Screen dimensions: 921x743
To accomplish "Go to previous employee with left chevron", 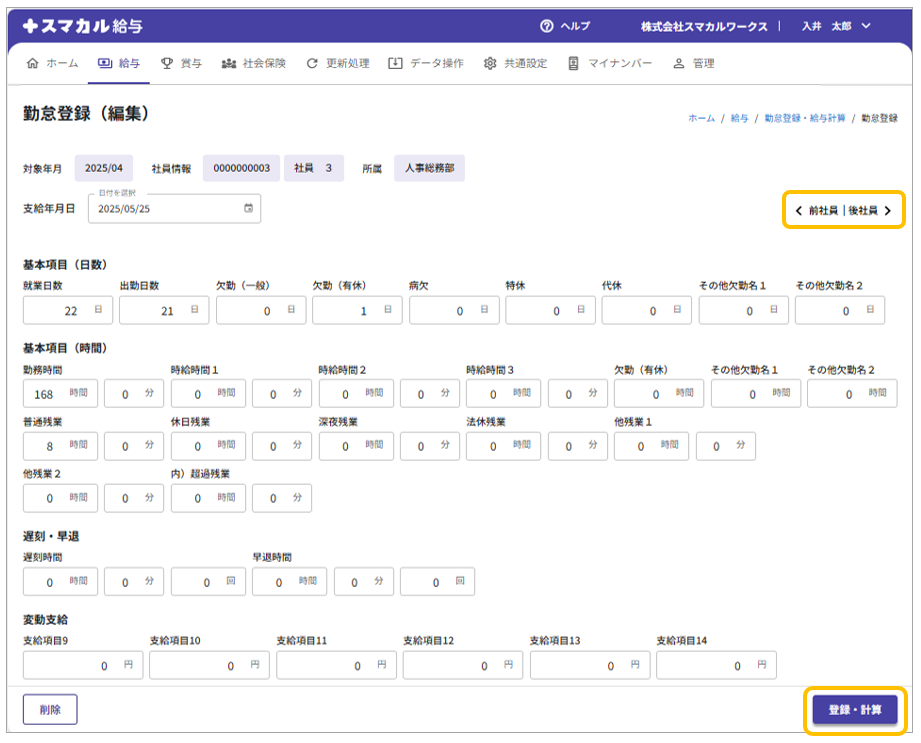I will [798, 211].
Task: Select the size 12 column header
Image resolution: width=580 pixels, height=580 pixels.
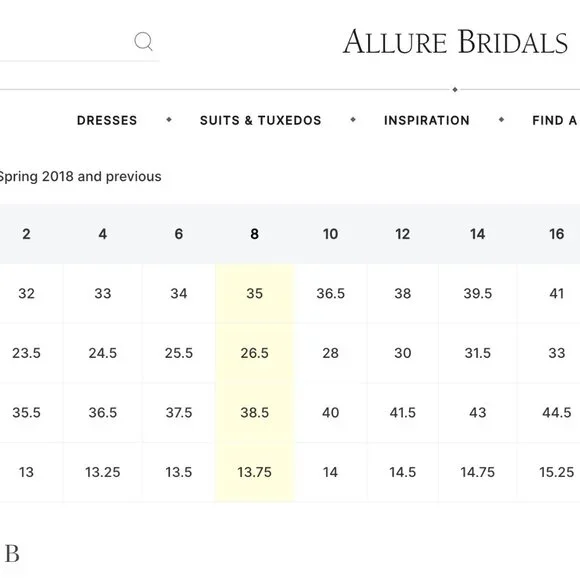Action: click(x=402, y=234)
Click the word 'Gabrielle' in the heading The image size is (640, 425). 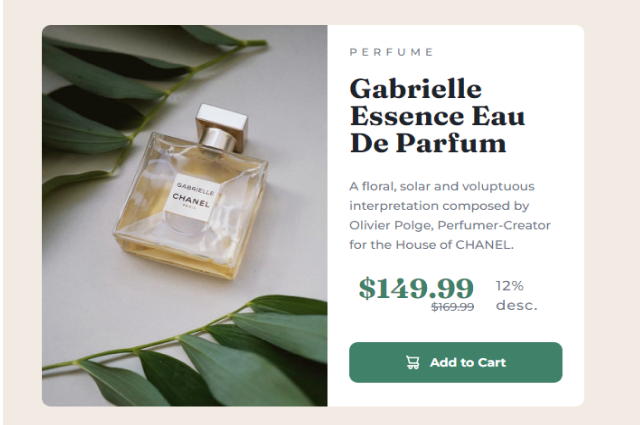coord(416,89)
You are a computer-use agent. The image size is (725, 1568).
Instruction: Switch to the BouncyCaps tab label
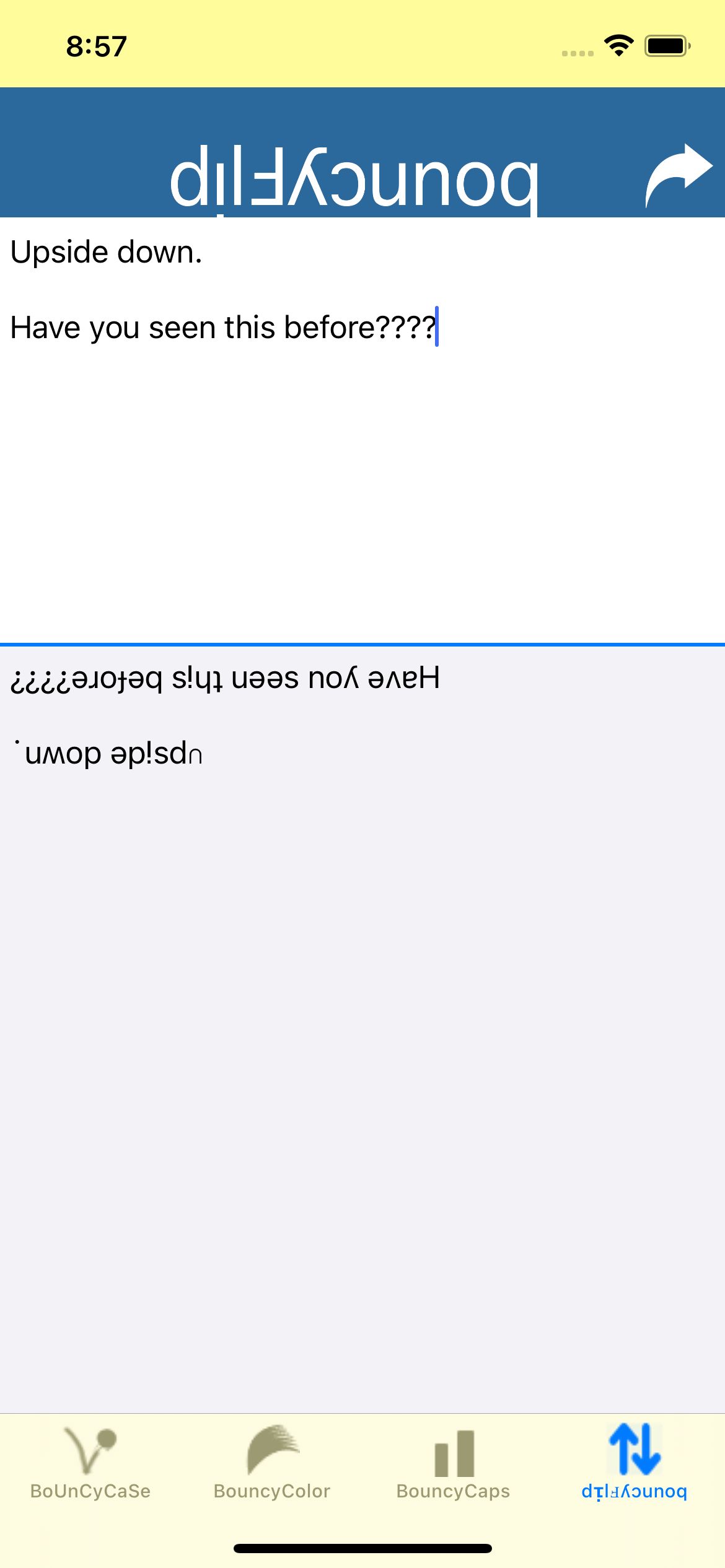pyautogui.click(x=453, y=1491)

- To do -
Restate word for word the lines beginning with the one that contains "You are a computer-use" and ending with the last line of the listing; pictures stay out.

- Response to the exercise -
You are a computer-use agent. The image size is (725, 1568).
Instruction: Switch to the BouncyCaps tab label
pyautogui.click(x=453, y=1491)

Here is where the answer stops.